Thomas, I would rather suggest uploading vertex data on bitmap loading, and then calling render of certain VBO vertex associated with certain bitmap, since batching or not, Allegro gathers vertex list and then passes it to video card, that's legacy. Instead, gathering should only involve setting up array of preloaded bitmap-associated vertex indices to render within a texture used. I'd implemented an array that would hold booleans for rendering of all bitmaps loaded, so whole gathering is narrowed down to marking certain indices to be rendered and figuring contiguous sectors to render more vertices at once. Of course that won't do since there's more than single render of certain bitmap is possible. I didn't thought it through. So on the second thought I'd implement a bunch of functions along main rendering functions specifically to handle VBO drawing, with persistent data, etc. So rather than telling video card "render this long-ass freshly gathered vertex list with this texture" it should tell a video card "have this long-ass vertex list generated on bitmap load and remember it, because I'll be asking you to render vertices X through Y with texture Z". Calling VBO render function is way faster than transferring a bunch of triangles in terms of data transmission. Texture preloading was considered an industry standard about two decades ago, so that doesn't really count. Still, I haven't looked at the code too properly, so if it's already does precisely that, then I'm sorry for putting it like this.

Thomas Fjellstrom said:

it was incredibly hard, or just down right impossible to do right

What can possibly be hard with a) uploading vertices to the video card and b) calling VBO render function later on?

Being serious is stupid, I'm done with it.

Thomas Fjellstrom

Member #476

June 2000

Raidho36 said:

Thomas, I would rather suggest uploading vertex data on bitmap loading

I'm not sure how that helps? You don't even know where you're going to be drawing it at that point, or how many times.

☆ ☆ ☆ ☆ ☆

→ Questions to answer
(A) In the forum thread, which single capital letters stand as placeholders in the request Raidho36 would have the video card receive, and what does each one stand for?
(B) According to the forum thread, how long ago was texture preloading considered an industry standard?
The entries below are separate material, not part of the forum thread.

☆ ☆ ☆ ☆ ☆

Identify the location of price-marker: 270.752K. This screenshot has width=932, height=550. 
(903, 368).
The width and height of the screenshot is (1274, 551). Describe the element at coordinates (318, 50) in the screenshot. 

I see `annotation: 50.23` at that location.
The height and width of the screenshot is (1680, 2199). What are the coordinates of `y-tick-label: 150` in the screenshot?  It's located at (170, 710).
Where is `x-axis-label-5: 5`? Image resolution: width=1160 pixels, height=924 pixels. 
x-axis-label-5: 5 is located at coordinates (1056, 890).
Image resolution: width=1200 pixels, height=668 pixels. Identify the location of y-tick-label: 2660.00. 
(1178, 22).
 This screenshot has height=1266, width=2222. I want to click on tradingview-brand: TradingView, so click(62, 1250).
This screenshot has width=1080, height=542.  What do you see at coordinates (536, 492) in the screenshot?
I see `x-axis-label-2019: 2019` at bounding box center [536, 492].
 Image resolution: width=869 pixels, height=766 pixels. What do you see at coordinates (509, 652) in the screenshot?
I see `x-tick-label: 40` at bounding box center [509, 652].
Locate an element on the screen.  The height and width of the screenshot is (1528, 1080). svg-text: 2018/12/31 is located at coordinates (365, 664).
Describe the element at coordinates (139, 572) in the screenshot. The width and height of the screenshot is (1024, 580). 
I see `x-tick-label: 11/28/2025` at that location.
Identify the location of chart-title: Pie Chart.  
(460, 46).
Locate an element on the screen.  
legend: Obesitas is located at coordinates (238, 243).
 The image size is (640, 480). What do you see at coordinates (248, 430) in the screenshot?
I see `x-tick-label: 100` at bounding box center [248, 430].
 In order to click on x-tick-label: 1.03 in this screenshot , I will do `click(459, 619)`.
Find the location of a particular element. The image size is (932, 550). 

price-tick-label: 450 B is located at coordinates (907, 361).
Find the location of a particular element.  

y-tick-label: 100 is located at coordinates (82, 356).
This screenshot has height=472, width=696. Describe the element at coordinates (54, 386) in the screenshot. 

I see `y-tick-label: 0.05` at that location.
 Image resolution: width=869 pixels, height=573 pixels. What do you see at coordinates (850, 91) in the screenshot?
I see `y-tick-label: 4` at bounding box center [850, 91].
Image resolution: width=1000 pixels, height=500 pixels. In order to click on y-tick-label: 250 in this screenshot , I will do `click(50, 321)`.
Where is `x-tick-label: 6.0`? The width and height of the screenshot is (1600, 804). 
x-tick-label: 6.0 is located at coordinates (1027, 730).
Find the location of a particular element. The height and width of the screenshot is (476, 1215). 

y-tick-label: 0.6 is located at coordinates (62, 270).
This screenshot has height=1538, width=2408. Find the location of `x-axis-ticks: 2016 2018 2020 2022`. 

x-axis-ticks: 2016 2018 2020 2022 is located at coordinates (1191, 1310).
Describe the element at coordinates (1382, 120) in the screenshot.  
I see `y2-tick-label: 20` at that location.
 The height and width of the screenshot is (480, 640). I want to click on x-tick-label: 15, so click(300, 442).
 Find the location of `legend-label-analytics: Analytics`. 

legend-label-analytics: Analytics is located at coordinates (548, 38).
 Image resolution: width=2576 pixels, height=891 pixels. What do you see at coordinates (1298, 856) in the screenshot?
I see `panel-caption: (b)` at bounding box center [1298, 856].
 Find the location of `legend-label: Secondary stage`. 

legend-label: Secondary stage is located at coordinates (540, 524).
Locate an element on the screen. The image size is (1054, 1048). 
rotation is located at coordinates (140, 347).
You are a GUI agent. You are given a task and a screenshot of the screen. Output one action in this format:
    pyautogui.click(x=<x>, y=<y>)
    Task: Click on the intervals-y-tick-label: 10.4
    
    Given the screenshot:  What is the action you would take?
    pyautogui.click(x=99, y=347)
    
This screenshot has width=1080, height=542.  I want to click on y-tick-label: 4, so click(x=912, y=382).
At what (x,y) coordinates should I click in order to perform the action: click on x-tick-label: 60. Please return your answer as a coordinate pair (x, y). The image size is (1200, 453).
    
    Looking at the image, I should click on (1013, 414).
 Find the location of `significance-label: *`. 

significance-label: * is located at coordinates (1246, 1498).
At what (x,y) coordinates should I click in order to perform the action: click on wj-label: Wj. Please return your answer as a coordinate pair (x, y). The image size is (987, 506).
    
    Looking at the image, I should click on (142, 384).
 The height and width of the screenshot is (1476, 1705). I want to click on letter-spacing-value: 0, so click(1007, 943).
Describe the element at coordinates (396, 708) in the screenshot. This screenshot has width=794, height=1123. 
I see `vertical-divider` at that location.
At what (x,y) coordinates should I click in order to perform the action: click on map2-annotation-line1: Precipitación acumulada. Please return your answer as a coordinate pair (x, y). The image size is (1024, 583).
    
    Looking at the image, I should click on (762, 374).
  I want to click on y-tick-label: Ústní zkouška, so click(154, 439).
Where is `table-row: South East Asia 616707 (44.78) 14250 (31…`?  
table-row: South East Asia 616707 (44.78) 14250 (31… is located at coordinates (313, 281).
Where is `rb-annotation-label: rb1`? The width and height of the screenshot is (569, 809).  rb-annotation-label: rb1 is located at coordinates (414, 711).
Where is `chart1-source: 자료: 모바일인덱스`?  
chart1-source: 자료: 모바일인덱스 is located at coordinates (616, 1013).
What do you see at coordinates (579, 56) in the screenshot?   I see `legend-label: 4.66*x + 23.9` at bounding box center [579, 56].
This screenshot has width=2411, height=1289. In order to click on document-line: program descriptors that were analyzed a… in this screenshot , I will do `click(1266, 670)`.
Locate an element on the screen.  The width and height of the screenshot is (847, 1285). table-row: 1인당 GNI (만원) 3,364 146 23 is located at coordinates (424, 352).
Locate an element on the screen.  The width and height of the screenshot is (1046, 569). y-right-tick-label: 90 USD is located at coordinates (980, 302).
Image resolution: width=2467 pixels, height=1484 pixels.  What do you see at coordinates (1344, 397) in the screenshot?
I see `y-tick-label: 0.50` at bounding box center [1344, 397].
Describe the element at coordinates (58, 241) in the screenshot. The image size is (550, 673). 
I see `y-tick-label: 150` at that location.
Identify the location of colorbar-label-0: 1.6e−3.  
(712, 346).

☆ ☆ ☆ ☆ ☆

→ Solutions below
(A)
X: the first vertex of the range to render
Y: the last vertex of the range to render
Z: the texture to render with

(B) About two decades ago.